A supercomputer tool that can optimize airplane wing design offers improved detail due to a team of researchers from the Technical University of Denmark who applied a new engineering technique to design the interior of an airplane wing. The design is 2-5% lighter than normal designs.

In their paper published in the journal Nature, the team describes creating a tool to bring the number-crunching power of a supercomputer to a common engineering problem, and what the results suggest about future engineering endeavors.

Matthijs Langelaar with Delft University offers a News & Views perspective piece on the work done by the team in the same journal issue.

Over time, mathematicians, engineers, computer scientists and researchers in other fields have contributed to optimization methods for the design of new objects, machines and related parts.

One such technique is known as morphogenesis, in which a general design is produced and then successful improvements are made over time. Improvements are often made while balancing multiple factors such as performance, cost or weight.

Langelaar noted that the technique is, in essence, a process of rearranging material in a given component. Morphogenesis computer programs have been created to speed the process along, but require so much computing power that they are mostly only useful for the design of simple component parts.

In this new effort, the researchers have created a tool that can be used on a supercomputer, making it possible to offer much more detail.

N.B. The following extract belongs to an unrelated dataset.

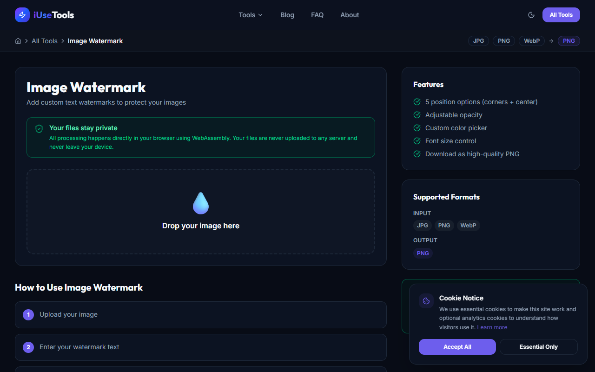595x372 pixels.
Task: Click the green shield privacy icon
Action: click(x=39, y=128)
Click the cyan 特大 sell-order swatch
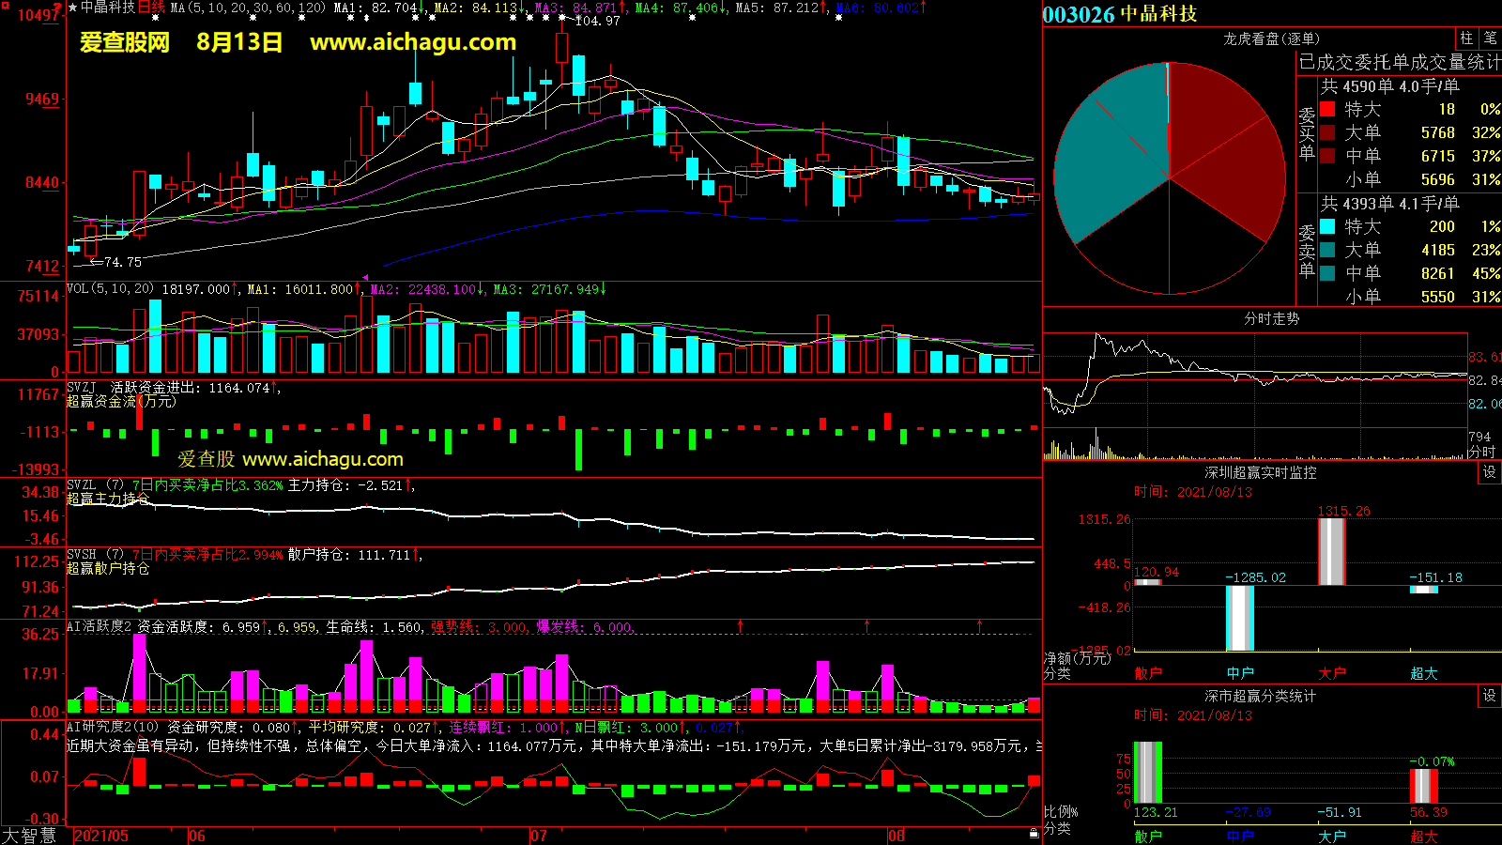1502x845 pixels. (x=1327, y=226)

Voxels are used when representing three-dimensional objects in a computer, rather than the two-dimensional pixel. As a higher number of smaller pixels offers better screen resolution, a higher number of smaller voxels offers better resolution and detail for three-dimensional objects.

Current computers generally have a resolution of five million voxels. The new tool developed by the team in Denmark operates with a resolution of more than a billion voxels.

To demonstrate the effectiveness of their new tool, the researchers applied it to the interior design of an airplane wing. Using 8,000 processors running over the course of several days, the computer developed a model that the researchers claim is 2-5% lighter than current designs.

Translated to the real world, they calculate that such a savings in weight would result in a Boeing 777 airplane having wings 200 to 500kg lighter than those in use today which they further calculated would result in a savings of 40 to 200 tons of fuel per year.

Unfortunately, actually building the wing developed using the new tool is not technologically feasible at this time, but the results, the researchers suggest, show what is possible for other components.